タイヤの構造

自動車などに使われているタイヤには、2種類の構造があります。それは、内部のカーカスと呼ばれる構造部材が、回転方向に対して垂直になっているラジアル方式と呼ばれるものと、斜め方向になっているバイアス方式と呼ばれるものです。一般的に言われているのは、バイアス方式は乗り心地に優れており、一方のラジアル方式は操縦性や走行安定性に優れていて、しかもトレッドの変形が少なくて、耐摩耗性に優れているため、発熱も少ないと言った利点を備えています。しかし、ラジアル方式は、バイアス方式と比較すると強度が劣るために、カーカスの外周にブレーカーコードと呼ばれるベルトを巻きつける必要があり、その分価格が割高になっています。

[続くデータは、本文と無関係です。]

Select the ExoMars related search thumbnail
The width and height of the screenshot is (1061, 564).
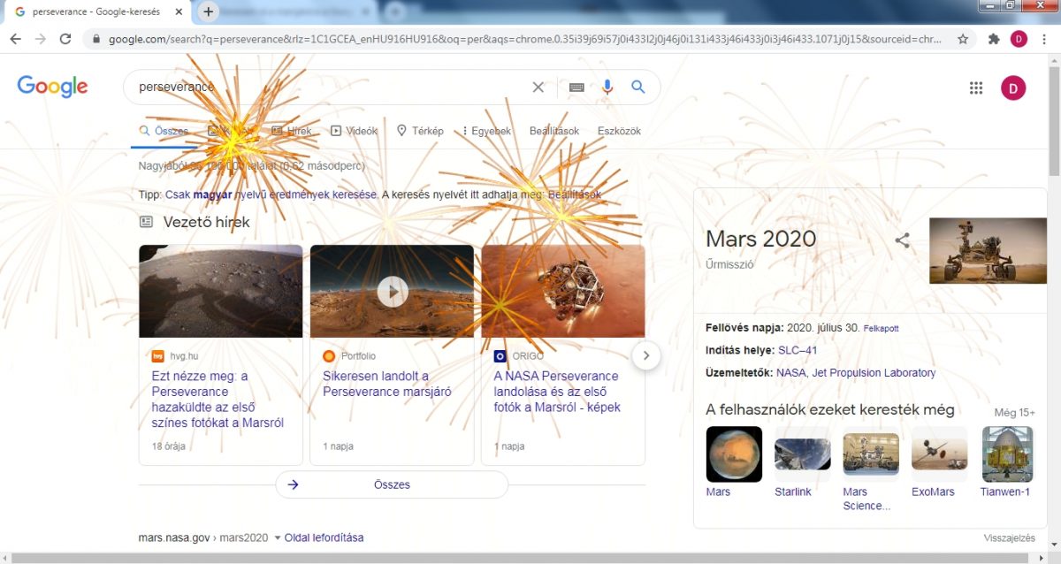pyautogui.click(x=939, y=454)
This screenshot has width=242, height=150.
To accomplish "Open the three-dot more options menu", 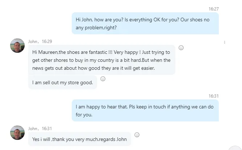I will point(225,42).
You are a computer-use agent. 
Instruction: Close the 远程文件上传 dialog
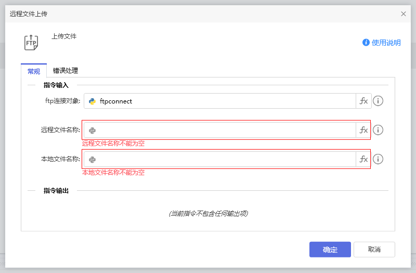404,14
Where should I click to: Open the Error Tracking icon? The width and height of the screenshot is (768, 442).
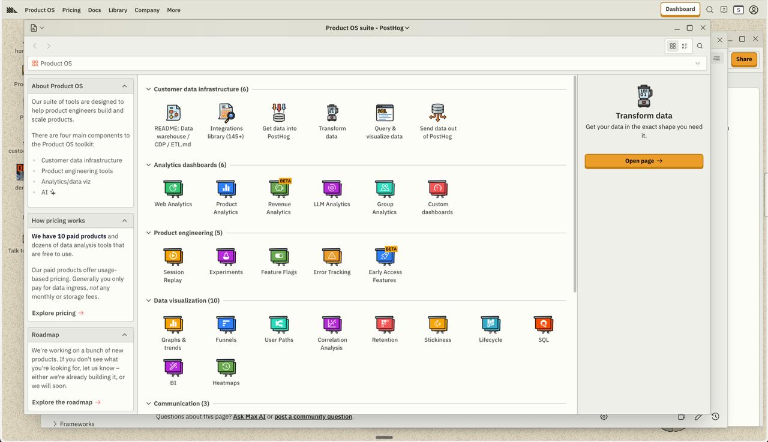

この様な特性のために、かつてはバイアス方式が主流でしたが、ラジアル方式でも耐久性や操作性が向上してきて、現在では殆どの乗用車やバイクに使われているのはラジアル方式となっています。一方のバイアス方式は、小型のバイクや農業機械、建設機械の一部に使われる程度になってしまいました。つまり、バイアス方式の利点よりも、ラジアル方式の利点である操縦性や走行安定性に優れていると言う点が重視されたのです。このように普及したため、ラジアル方式の価格も量産効果で現在では下がってきています。